### Exercise
Please update the material below by replacing every instance of "Instruction" with "Command" and leaving everything else unchanged.

### Given entries

____________

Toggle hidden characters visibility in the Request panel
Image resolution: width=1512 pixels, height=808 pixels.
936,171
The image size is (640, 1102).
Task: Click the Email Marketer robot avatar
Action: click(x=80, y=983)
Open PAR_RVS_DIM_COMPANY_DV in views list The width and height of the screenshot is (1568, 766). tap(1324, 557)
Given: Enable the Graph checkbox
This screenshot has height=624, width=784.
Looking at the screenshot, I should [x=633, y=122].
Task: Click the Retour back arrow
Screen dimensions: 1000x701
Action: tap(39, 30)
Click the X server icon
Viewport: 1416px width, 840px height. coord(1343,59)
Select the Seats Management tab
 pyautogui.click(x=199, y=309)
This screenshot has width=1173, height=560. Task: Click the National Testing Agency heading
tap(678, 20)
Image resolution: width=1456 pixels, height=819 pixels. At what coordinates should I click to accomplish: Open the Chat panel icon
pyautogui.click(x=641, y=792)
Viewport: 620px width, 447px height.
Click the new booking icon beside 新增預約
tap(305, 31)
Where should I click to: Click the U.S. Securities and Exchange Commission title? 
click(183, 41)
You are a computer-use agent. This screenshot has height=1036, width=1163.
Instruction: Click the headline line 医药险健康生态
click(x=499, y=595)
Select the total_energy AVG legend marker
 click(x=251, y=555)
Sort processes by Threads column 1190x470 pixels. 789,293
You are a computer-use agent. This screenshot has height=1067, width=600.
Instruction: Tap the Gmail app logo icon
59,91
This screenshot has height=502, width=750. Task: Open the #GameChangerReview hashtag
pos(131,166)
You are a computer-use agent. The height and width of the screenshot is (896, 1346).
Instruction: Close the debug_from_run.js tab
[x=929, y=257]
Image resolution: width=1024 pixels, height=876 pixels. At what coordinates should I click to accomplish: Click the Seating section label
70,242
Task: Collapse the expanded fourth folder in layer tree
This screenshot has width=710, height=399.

____________

### Solution to this exercise
Toggle hidden characters visibility in the Request panel
Image resolution: width=1512 pixels, height=808 pixels.
936,171
The image size is (640, 1102).
Task: Click the Email Marketer robot avatar
Action: click(x=80, y=983)
Open PAR_RVS_DIM_COMPANY_DV in views list The width and height of the screenshot is (1568, 766). tap(1324, 557)
Given: Enable the Graph checkbox
This screenshot has height=624, width=784.
Looking at the screenshot, I should [x=633, y=122].
Task: Click the Retour back arrow
Screen dimensions: 1000x701
Action: tap(39, 30)
Click the X server icon
Viewport: 1416px width, 840px height. coord(1343,59)
Select the Seats Management tab
 pyautogui.click(x=199, y=309)
This screenshot has width=1173, height=560. Task: Click the National Testing Agency heading
tap(678, 20)
Image resolution: width=1456 pixels, height=819 pixels. At what coordinates should I click to accomplish: Open the Chat panel icon
pyautogui.click(x=641, y=792)
Viewport: 620px width, 447px height.
Click the new booking icon beside 新增預約
tap(305, 31)
Where should I click to: Click the U.S. Securities and Exchange Commission title? 
click(183, 41)
You are a computer-use agent. This screenshot has height=1036, width=1163.
Command: Click the headline line 医药险健康生态
click(x=499, y=595)
Select the total_energy AVG legend marker
 click(x=251, y=555)
Sort processes by Threads column 1190x470 pixels. 789,293
You are a computer-use agent. This screenshot has height=1067, width=600.
Command: Tap the Gmail app logo icon
59,91
This screenshot has height=502, width=750. Task: Open the #GameChangerReview hashtag
pos(131,166)
You are a computer-use agent. The height and width of the screenshot is (896, 1346).
Command: Close the debug_from_run.js tab
[x=929, y=257]
Image resolution: width=1024 pixels, height=876 pixels. At what coordinates should I click to accomplish: Click the Seating section label
70,242
Task: Collapse the expanded fourth folder in layer tree
This screenshot has width=710, height=399.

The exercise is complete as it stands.